Utterson se turbó algo con este desahogo.

"Habrán discutido por alguna cuestión médica", pensó; y siendo, como era, ajeno a las pasiones científicas (salvo en materia de traspasos de propiedad), añadió: "¡Y si no es esto!" Luego le dejó al amigo tiempo para recuperar la calma, antes de soltarle la pregunta por la que había venido:

-¿Nunca has encontrado u oído hablar de un tal... protegido de Jekyll, llamado Hyde?


-¿Hyde? -repitió Lanyon-. No. Nunca lo he oído nombrar. Lo habrá conocido más tarde.

Estas fueran las informaciones que el notario se llevó a casa y al amplio, oscuro lecho en el que siguió dando vueltas ya de una parte, ya de otra, hasta que las horas pequeñas de la mañana se hicieron grandes. Fue una noche en la que no descansó su mente, que, asediada por preguntas sin respuesta, siguió cansándose en la mera oscuridad.

Cuando se oyeron las campanadas de las seis en la iglesia tan oportunamente cercana, Utterson seguía inmerso en el problema. Más aún, si hasta entonces se había empeñado con la inteligencia, ahora se encontraba también llevado por la imaginación. En la oscuridad de su habitación de pesadas cortinas repasaba la historia de Enfield ante los ojos como una serie de imágenes proyectadas por una linterna mágica. He aquí la gran hilera de farolas de una ciudad de noche; he aquí la figura de un hombre que avanza rápido; he aquí la de una niña que va a llamar a un doctor; y he aquí las dos figuras que chocan, he ahí ese Juggernaut humano que arrolla a la niña y pasa por encima sin preocuparse de sus gritos.

Otras veces, Utterson veía el dormitorio de una casa rica y a su amigo que dormía tranquilo y sereno como si sonriera en sueños; luego se abría la puerta, se descorrían violentamente las cortinas de la cama, y he aquí, allí de pie, la figura a la que se le había dado todo poder; incluso el de despertar al que dormía en esa hora muerta para llamarlo a sus obligaciones.

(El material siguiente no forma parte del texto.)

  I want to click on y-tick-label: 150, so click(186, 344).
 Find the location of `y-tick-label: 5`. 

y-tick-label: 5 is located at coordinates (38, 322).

Tanto en una como en la otra serie de imágenes, aquella figura siguió obsesionando al notario durante toda la noche. Si a ratos se adormecía, volvía a verla deslizarse más furtiva en el interior de las casas dormidas, o avanzar rápida, siempre muy rápida, vertiginosa, por laberintos cada vez mayores de calles alumbradas por farolas, arrollando en cada cruce a una niña y dejándola llorando en la calle.

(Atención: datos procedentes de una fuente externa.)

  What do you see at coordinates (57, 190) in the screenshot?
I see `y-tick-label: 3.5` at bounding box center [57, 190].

Y sin embargo la figura no tenía un rostro, tampoco los sueños tenían rostro, o tenían uno que se desvanecía, se deshacía, antes de que Utterson consiguiera fijarlo. Así creció en el notario una curiosidad muy fuerte, diría irresistible, por conocer las facciones del verdadero Hyde. Si hubiese podido verlo al menos una vez, creía, se habría aclarado o quizás disuelto el misterio, como sucede a menudo cuando las cosas misteriosas se ven de cerca. Quizás habría conseguido explicar de alguna forma la extraña inclinación (o la siniestra dependencia) de su amigo, y quizás también esa incomprensible cláusula de su testamento. De todas las formas era un rostro que valía la pena conocer: el rostro de un hombre sin entrañas de piedad, un rostro al que había bastado con mostrarse para suscitar, en el frío Enfield, un persistente sentimiento de odio.

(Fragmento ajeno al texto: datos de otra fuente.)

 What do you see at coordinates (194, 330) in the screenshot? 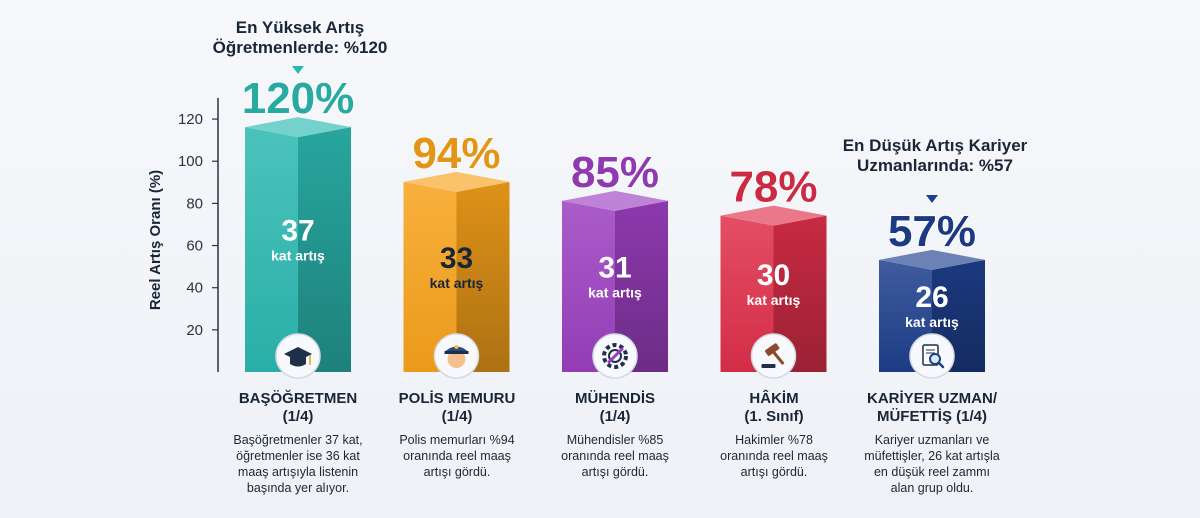
I see `y-tick-label: 20` at bounding box center [194, 330].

Desde ese mismo día Utterson empezó a vigilar esa puerta, en esa calle de comercios. Muy de mañana, antes de la hora de oficina; a mediodía, cuando el trabajo era abundante y el tiempo escaso por la noche bajo la velada cara de la luna ciudadana; con todas las luces y a todas horas solitarias o con gentío se podía encontrar allí al notario, en su puesto de guardia.

"Si él es el señor Esconde -había pensado-, yo seré el señor Busca". Y, por fin, fue recompensada su paciencia.